Get and A&P and dig into it.
 
this airplane most likley has the IO-360 lycoming in it, this engine is a 2000 TBO. If it has an AIO-360 then **I think** the TBO is 1500hrs. either way Lyc reccoments no more that 12 years TBO even if the hours were under 2000.

If you want to buy it then what I would do is take it for a good one hours flight, pull an oil sample and send it ff to Aviation Labs for a test (send the filter too) cost about 50$ for both oil and filter analysys.

I sample ever 25 hours, 50$ for piece of mind you bet.

Then it becomes a gamble Just because the Oil is good, doesn;t mean that something isn't worn, and you may end up pulling the engine either way. I would have in my pocket 5-7000.00 as a safty net assuming I would need to overhaul before we planned on it.

Our aiplane sat for 3 years with about 10 hrs a year, when we purchased it, we pulled the engine after 6 months.

The up side is you can use that ( storage low flight itme) to your advantage. I would offer a price that assumes the engine is nothing more than a paperweight and see where that goes.
 
The compression numbers are from the last annual (Dec 02). All the cylinders showed a drop in their compression readings since the preceednig annual except for the #1 which showed a 1 point increase.

To the best of my knowledge the engine was never pickled and it has been stored in Florida (and run intermittanly) since 89. The plane just hasn't run a lot since the owner didn't fly it that often.

A study of the logs showed nothing unusual but that engine running about 30 hours in the past 3 years bothered me.

When is a compression too low that opening the engine becomes a necessity?

Thanks for the reply pilot602.
 
The compressions on an a engine that has not flown are meaningless.

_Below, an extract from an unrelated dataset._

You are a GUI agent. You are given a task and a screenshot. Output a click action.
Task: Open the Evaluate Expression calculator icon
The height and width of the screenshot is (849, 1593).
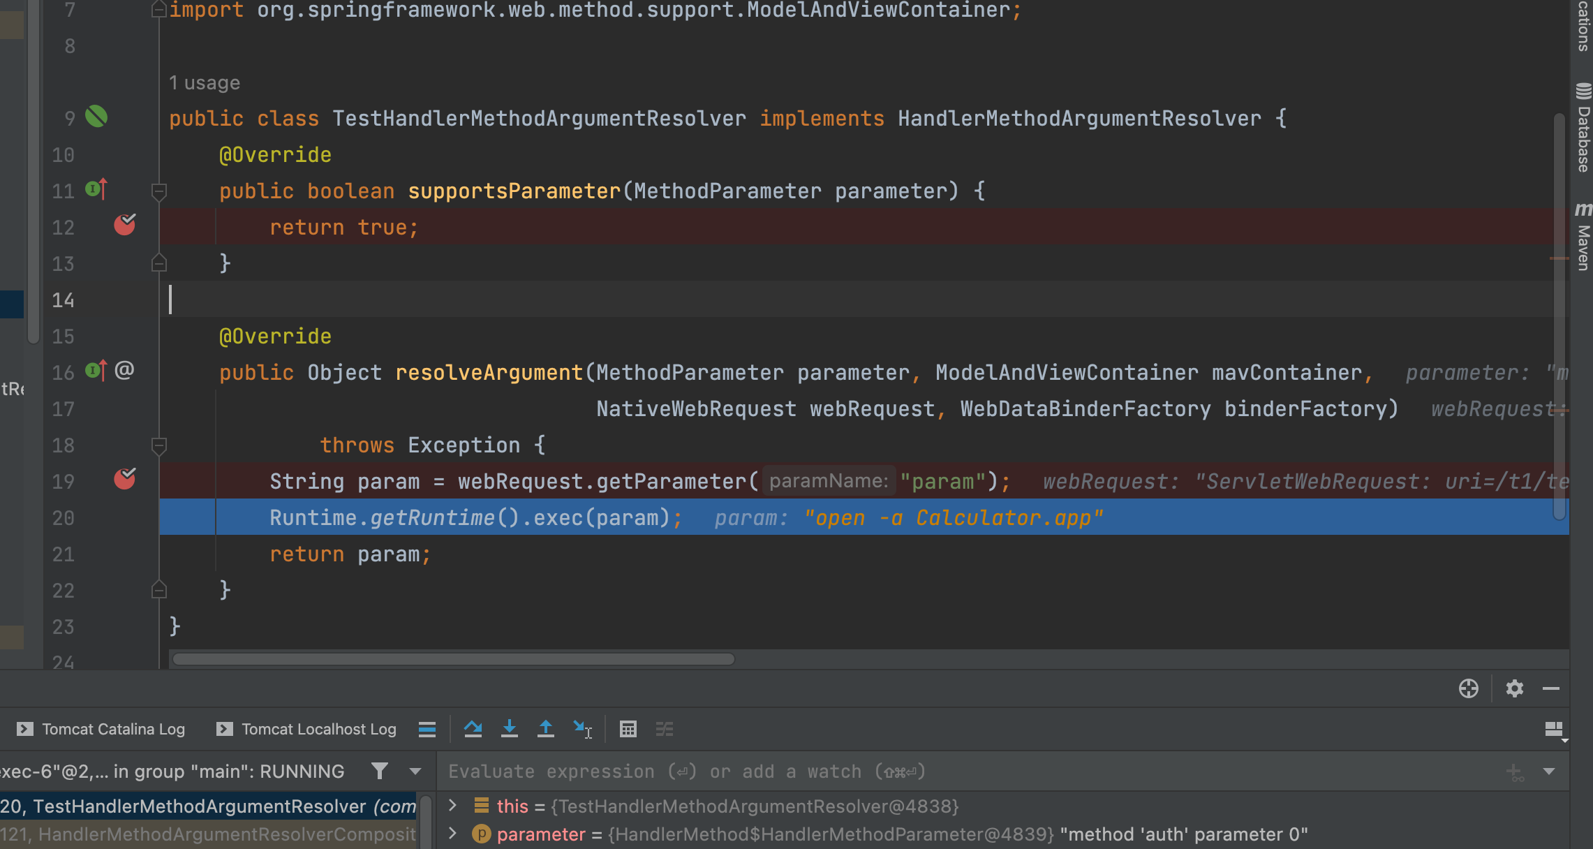[x=628, y=729]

good numbers on an active airplane are above 70, ours all run 77 or above with 500 hrs on the new engine.

ok numbers are in the 60s

under 50 look for a new cyl.
 
Eagle,

It's the AEIO-320-E2B, and you're right the TBO is 1600hrs. Also thanks for the info on Lycoming recommending an overhaul every 12 years, I wasn't aware of that either.
 
[ QUOTE ]
I sample ever 25 hours, 50$ for piece of mind you bet.

[/ QUOTE ]

Wow! How many hours are put on the plane in a year? (Nothing wrong with peace of mind.)